Florida Trend

Florida Small Business



June 19, 2018

Beating the Odds

Barbara Miracle | 2/1/1996
"Eighty percent of small businesses don't survive five years," warns Small Business Development Center (SBDC) consultant Jim Parrish. If that's not daunting enough for the dozen or so potential entrepreneurs attending a Tampa SBDC business start-up class, Parrish has more. "Restaurant failures rates are 95%."

Still, tens of thousands of Floridians set up shop every year, each confident he or she will beat the odds. When Sharon Fisher started her Orlando events-management business, Memories Unlimited Inc., three years ago, she had worked for other recreation businesses for 15 years. She reasoned, "If I could do it for them, I figured I could do it for myself."

And she did. With $3,000 in savings, Fisher, now 37, began the venture from her home, focusing on events and "teambuilding" activities at Orlando conventions. Today, she has four full-time employees, revenues of about $500,000 and last year turned her first profit.

What It Takes
Creating a successful business takes research, planning, good management and, of course, money. A would-be entrepreneur should consider:

What does the customer want? Talk to at least two dozen potential customers to determine if there's really a market for your product or service. Pin them down on what they are looking for - price, quality, features, customer service - and whether they'd buy from you.

Who are the competitors? Determine what established businesses are doing right and wrong and whether there's an untapped niche market to be served.

Is location important? Service businesses often can be run from a home office or out-of-the-way commercial space. For restaurants and retailers, however, location often determines success or failure from day one.

When Fred Rodgers and Mary Nunis decided to open Top Drawer Consignments, an upscale home furnishings resale shop, they picked a site in Orlando's College Park area. "We have a lot of drive-by traffic as well as pedestrian traffic," says Nunis. Before settling on the location, Nunis and Rodgers conducted their own unscientific, but practical, market research. "Fred and I would stand out in front and see who was driving by," recalls Nunis.

What's the profit potential? Figure out monthly business overhead expenses (rent, insurance, payroll, utilities, etc.), how much it costs to produce the product or service and the sales price.

From this information, determine the monthly break-even point (see Break-Even Analysis below).

Nitty-Gritty Details
To get a business up and running, the first decision is how to structure the operation legally. This choice determines how taxes are paid, who's liable and, in part, what forms to file. There are three main choices:

Sole proprietorships are easy to set up and easy to disband. Profits are taxed at the owner's individual tax rate. A big drawback, however, is the owner's unlimited personal liability. In Florida, that liability is limited by the state's homestead rights, preventing creditors from seizing an owner's home.

Partnerships, formed as easily as sole proprietorships, allow two or more people to share liability and provide capital. Business income is reported on partners' individual tax returns. Limited partnerships must file with the Florida Department of State, Division of Corporations (904/487-6052) and pay $35 (to designate a registered agent) and $52.50 to $1,750 in filing fees.

***

**Task set:**
(a) Decide whether each statement agrees with the small-business article, answering yes or no and quoting the words from the article that settle it: (i) Sharon Fisher began her business with $3,000 in savings; (ii) sole proprietorships are difficult to disband; (iii) Top Drawer Consignments is located in Tampa.
(b) According to the small-business article, how many potential customers should a would-be entrepreneur talk to?

**Provided data:**
***

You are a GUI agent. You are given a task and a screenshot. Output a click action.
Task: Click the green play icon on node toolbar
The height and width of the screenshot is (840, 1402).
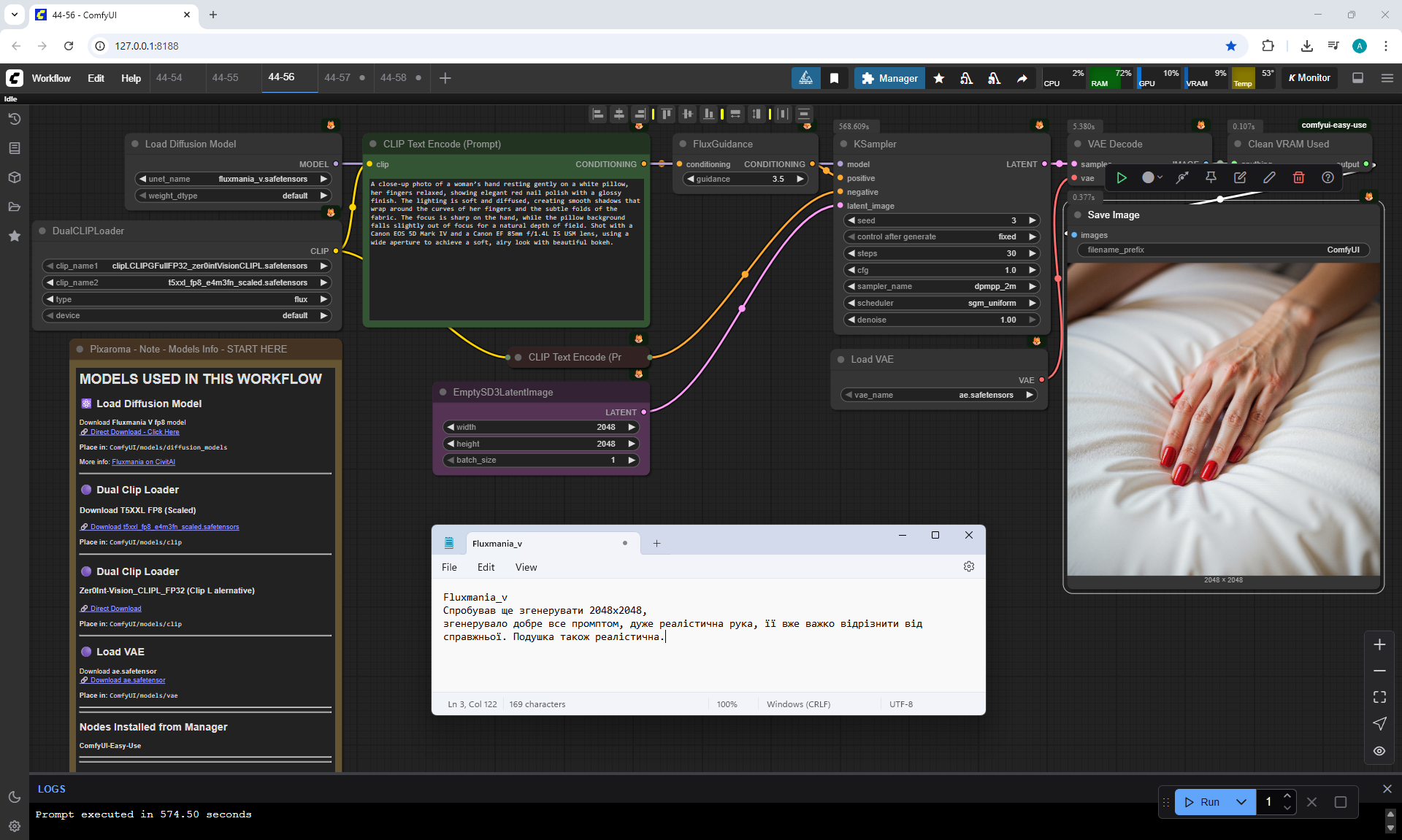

***

**Written answers:**
(a)
(i) Yes: "With $3,000 in savings, Fisher, now 37, began the venture from her home"
(ii) No: "Sole proprietorships are easy to set up and easy to disband."
(iii) No: "they picked a site in Orlando's College Park area."

(b) At least two dozen potential customers.